**** Data for this task

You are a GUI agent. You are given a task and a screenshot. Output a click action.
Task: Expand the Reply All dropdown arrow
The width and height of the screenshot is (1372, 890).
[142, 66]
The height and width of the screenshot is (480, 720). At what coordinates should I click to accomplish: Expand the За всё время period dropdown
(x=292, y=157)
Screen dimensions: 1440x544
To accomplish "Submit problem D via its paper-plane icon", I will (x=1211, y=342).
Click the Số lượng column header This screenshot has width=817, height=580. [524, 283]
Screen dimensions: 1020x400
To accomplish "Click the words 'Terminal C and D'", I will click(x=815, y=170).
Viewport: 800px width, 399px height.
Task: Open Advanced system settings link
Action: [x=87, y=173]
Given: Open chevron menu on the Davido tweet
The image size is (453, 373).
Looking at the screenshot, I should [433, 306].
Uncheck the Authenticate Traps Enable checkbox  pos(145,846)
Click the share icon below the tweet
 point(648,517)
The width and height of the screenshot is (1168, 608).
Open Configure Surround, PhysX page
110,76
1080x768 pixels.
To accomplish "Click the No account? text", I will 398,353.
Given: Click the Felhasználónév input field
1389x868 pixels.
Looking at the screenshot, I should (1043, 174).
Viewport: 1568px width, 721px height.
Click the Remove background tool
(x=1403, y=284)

********

**Exercise instructions**
The material above must be written out again in full, exactly.

**Reply to the task**
You are a GUI agent. You are given a task and a screenshot. Output a click action.
Task: Expand the Reply All dropdown arrow
The width and height of the screenshot is (1372, 890).
[142, 66]
The height and width of the screenshot is (480, 720). At what coordinates should I click to accomplish: Expand the За всё время period dropdown
(x=292, y=157)
Screen dimensions: 1440x544
To accomplish "Submit problem D via its paper-plane icon", I will (x=1211, y=342).
Click the Số lượng column header This screenshot has width=817, height=580. [524, 283]
Screen dimensions: 1020x400
To accomplish "Click the words 'Terminal C and D'", I will click(x=815, y=170).
Viewport: 800px width, 399px height.
Task: Open Advanced system settings link
Action: [x=87, y=173]
Given: Open chevron menu on the Davido tweet
The image size is (453, 373).
Looking at the screenshot, I should [433, 306].
Uncheck the Authenticate Traps Enable checkbox  pos(145,846)
Click the share icon below the tweet
 point(648,517)
The width and height of the screenshot is (1168, 608).
Open Configure Surround, PhysX page
110,76
1080x768 pixels.
To accomplish "Click the No account? text", I will 398,353.
Given: Click the Felhasználónév input field
1389x868 pixels.
Looking at the screenshot, I should (1043, 174).
Viewport: 1568px width, 721px height.
Click the Remove background tool
(x=1403, y=284)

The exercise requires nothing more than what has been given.